MVM - IOD

Karlsruhe Institute of Technology

Abstract

We introduce the Machine Vision Metrology Industrial Object Dataset (MVM-IOD), for evaluating 3D reconstruction, camera pose estimation and novel view synthesis of complex industrial objects. The hardware setup to acquire MVM-IOD consists of a camera, mounted upside down due to space restrictions, at the end effector of an industrial robot arm. Images of typical industrial objects are captured systematically, by moving the camera on a hemisphere around the objects. MVM-IOD contains the ground truth camera poses, the acquired RGB images, and the ground truth 3D point cloud of 9 objects and 2 background choices (alu and green) resulting in 18 scenes, which allows evaluation of all image based methods that compute a 3D reconstruction, camera poses, and/or novel views.

Dataset Creation

MVM-IOD was acquired using an Universal Robots UR3e industrial robot arm with an IDS U3-31J0CP-C-HQ Rev.2.2 RGB camera mounted at its end effector. For each object, we capture 300 images from the same camera poses. To this end, we perform a camera calibration as well a a hand-eye calibration beforehand. We obtain the ground truth of the camera poses by composing the hand-eye pose with the robot poses known via forward kinematics. The ground truth 3D point cloud of each object is obtained using a AS1 and AA85 line scan system from Hexagon with a system accuracy of 0.047 mm.
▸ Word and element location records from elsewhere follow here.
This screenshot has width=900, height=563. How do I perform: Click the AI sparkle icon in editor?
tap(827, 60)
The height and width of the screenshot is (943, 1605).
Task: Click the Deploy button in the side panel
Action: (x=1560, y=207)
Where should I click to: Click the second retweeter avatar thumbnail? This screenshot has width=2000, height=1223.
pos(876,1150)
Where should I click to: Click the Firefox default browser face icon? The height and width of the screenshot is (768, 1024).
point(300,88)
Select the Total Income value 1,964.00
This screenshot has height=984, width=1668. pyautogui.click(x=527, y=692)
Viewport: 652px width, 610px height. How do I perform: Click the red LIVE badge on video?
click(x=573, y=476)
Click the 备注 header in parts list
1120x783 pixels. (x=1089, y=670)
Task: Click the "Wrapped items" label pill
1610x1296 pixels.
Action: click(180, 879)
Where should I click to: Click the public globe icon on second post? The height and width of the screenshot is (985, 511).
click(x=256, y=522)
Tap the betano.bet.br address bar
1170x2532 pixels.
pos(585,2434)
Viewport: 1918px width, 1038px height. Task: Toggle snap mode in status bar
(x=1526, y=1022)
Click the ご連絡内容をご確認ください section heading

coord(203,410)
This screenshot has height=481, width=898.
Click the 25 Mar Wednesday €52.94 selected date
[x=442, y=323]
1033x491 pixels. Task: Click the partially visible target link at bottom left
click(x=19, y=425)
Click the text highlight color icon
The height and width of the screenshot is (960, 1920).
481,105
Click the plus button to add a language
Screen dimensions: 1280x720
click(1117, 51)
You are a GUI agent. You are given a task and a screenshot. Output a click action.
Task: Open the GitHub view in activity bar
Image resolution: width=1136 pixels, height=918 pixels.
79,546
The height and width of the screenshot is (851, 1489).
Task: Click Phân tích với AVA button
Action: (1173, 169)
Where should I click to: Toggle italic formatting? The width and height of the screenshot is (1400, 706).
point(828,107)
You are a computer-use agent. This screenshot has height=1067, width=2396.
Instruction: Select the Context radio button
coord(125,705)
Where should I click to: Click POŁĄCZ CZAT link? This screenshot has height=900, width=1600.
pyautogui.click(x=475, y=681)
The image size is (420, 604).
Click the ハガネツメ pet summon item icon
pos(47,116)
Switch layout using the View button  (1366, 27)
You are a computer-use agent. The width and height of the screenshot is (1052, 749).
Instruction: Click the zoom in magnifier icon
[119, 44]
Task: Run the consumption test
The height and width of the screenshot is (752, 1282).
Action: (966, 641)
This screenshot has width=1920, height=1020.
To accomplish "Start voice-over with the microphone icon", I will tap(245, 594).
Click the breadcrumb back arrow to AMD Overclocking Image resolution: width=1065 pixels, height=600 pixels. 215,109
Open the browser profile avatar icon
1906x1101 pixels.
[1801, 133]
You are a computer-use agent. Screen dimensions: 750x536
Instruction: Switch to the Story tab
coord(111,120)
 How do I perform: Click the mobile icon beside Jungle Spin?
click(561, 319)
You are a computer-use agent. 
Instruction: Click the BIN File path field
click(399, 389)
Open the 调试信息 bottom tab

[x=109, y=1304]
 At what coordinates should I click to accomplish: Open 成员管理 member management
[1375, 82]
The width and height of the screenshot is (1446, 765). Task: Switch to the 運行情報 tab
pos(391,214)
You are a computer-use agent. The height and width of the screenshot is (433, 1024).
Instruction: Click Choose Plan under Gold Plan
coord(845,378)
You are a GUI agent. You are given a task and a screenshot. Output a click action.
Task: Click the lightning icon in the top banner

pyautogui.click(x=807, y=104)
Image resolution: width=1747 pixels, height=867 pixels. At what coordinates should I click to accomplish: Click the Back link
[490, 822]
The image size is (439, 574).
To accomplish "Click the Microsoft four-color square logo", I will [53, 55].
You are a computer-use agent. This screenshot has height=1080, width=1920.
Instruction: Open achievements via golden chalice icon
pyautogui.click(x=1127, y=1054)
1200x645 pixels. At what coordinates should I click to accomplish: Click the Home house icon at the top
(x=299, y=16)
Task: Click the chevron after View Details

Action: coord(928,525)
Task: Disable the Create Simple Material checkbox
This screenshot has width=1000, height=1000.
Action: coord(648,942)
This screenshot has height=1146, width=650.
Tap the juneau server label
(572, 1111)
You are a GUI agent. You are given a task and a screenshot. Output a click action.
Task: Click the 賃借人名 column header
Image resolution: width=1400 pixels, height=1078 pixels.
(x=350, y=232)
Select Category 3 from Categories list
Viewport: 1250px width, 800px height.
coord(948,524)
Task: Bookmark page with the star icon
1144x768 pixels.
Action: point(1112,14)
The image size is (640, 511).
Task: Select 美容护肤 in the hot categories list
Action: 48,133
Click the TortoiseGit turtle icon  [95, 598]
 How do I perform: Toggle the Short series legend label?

Robot arm setup used for data acquisition
Capture setup: RGB camera mounted to the
end effector of an UR3e robot arm. Here,
object 6 is captured with background alu.

sample equidistant
camera poses
on a hemisphere

Hemispherical camera trajectory
Red pyramids visualize the sampled camera poses,
along with a SfM 3D reconstruction of object 6.

Experiments

We extensively evaluate current state-of-the-art 3D reconstruction and camera pose estimation methods, such as Structure from Motion [1], Multi-View Stereo [2], Visual Geometry Grounded Transformer (VGGT) [3], π³[4], as well as 2D Gaussian Splatting [5] on MVM-IOD and report our findings to create a baseline for future research. We found that our upside down capture setup generates images that are out-of distribution for both VGGT and π³, leading to suboptimal point clouds and camera poses. We show that in our case, out-of distribution images can be shifted closer to the training distribution by applying preprocessing steps such as rotating the images by 180 degrees and changing the aspect ratio of the images. This shows that in certain industrial applications, VGGT and π³ should be used with caution.

In the example below, we show a qualitative comparison of VGGT and π³ on the original MVM-IOD images and the preprocessed version of MVM-IOD. For VGGT, we show VGGT depth, which refers to the point cloud obtained from the depth map branch, as well as VGGT point which indicates the point cloud obtained from the point map branch.

Original Images

Sample frame (original)

cropping aspect ratio
to 4:3 and rotating
by 180°

Preprocessed Images

Sample frame (preprocessed)

References

  1. [1] J. L. Schönberger and J.-M. Frahm, “Structure-from-Motion Revisited,” in Proceedings of the IEEE Conference on Computer Vision and Pattern Recognition (CVPR), 2016.
  2. [2] J. L. Schönberger, E. Zheng, M. Pollefeys, and J.-M. Frahm, “Pixelwise View Selection for Unstructured Multi-View Stereo,” in European Conference on Computer Vision (ECCV). Cham: Springer, 2016.
  3. [3] J. Wang, M. Chen, N. Karaev, A. Vedaldi, C. Rupprecht, and D. Novotny, “VGGT: Visual Geometry Grounded Transformer.”
  4. [4] Y. Wang et al., “π3: Permutation-Equivariant Visual Geometry Learning,” Sep. 09, 2025, arXiv: arXiv:2507.13347.
  5. [5] B. Huang et al., “2D Gaussian Splatting for Geometrically Accurate Radiance Fields,” in ACM SIGGRAPH 2024 Conference Papers, 2024.